I do a lot of schooling in the library, so I try to get as much of our curriculum into digital format as possible. I have a $200 ASUS 11" laptop that weights I think 2# and works perfectly for most things. I save files to a 128GB mini SD card - I got the kind for cameras that is supposed to be extremely durable. This way I can transfer files to another computer easily - you could even keep one as a backup. I also have an iPad, which is nicer to read PDF textbooks, plus you can "mark up" documents in an app like Notability.

 

You could try to do regular schoolwork - but the idea of printing tests, grading assignments - ugh. If you do want textbooks, look for science, history, and math textbooks that have a textbook in PDF format, or as an iBook. I buy digital access codes from Holt (HRW, HMH) and then manually save page-by-page while listening to a podcast so I don't go bananas. I then combine files into one PDF for each chapter using Adobe Acrobat Professional. I know Rainbow Resource sells the codes for many subjects.

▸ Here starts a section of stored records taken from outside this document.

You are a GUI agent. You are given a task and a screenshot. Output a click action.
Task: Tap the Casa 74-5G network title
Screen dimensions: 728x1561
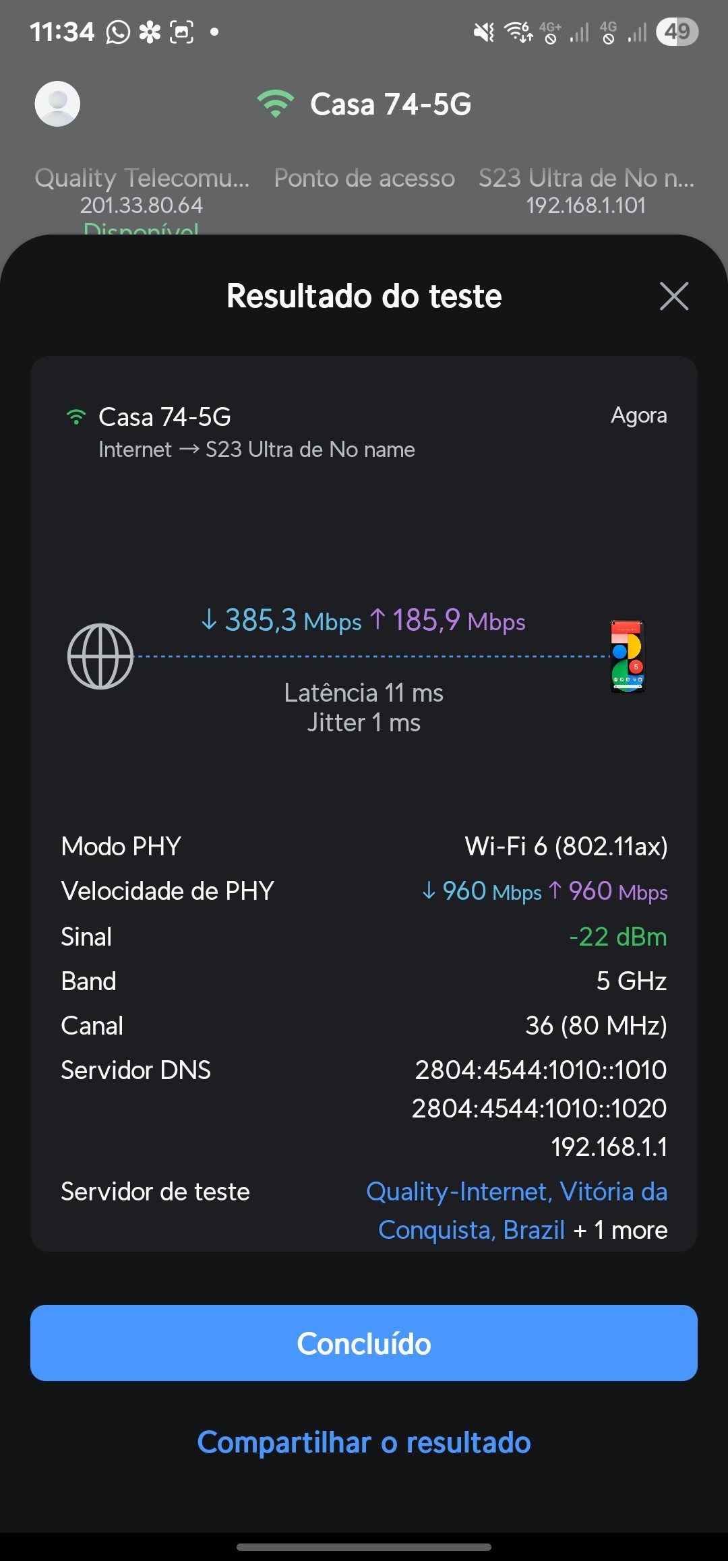coord(390,104)
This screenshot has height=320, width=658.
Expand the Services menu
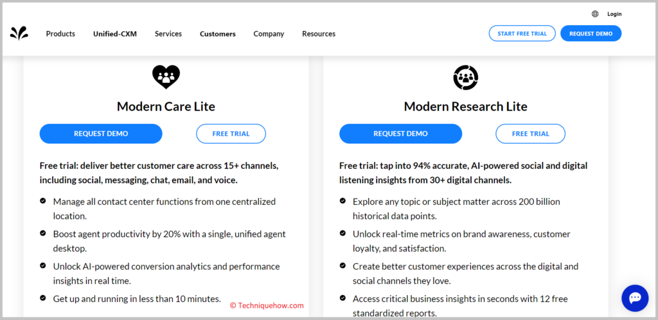pyautogui.click(x=168, y=34)
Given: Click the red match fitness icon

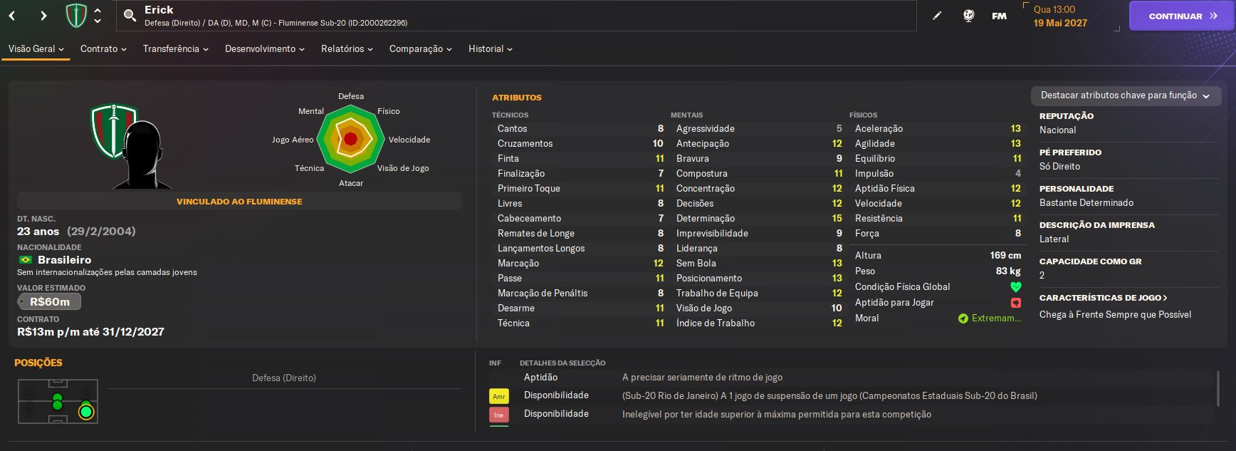Looking at the screenshot, I should tap(1015, 303).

I'm not sure if other publishers let you download the pdfs - they might have you log into their site to view the pages (very annoying because you have to have wifi, and they don't fit well on an iPad screen). All of my Holt codes have been easy to download though. Many of those packages include the audiobook for the textbook - just download each lesson and import into iTunes. For middle school they have Holt World Geography, Holt U.S. History, plus a lot more for high school level. (Their description says that the online access still requires a textbook, BUT the textbook is online so really you don't need it). iBooks are even better because they have embedded videos and quizzes, but they take up  ton of disk space.

 

Another option is to have your 8th grader read popular science & history books instead of using textbooks - The Botany of Desire, Gulp, Rare, Longitude, What Einstein Told His Barber, Stuff Matters, Why Is Milk White, The Violinist's Thumb, Salt, etc.

 

Your 2nd grader could work through Free & Treadwell readers (on Kindle). For digital stuff, I would look for an app that doesn't require an internet connection. There are some decent apps for each grade. I'm not sure you would be able to log in to online accounts for RAZ-Kids, Headsprout, and such from overseas. I wasn't even able to download my Kindle or Audible books when I was in Costa Rica. You would need to plan ahead and download things ahead of time.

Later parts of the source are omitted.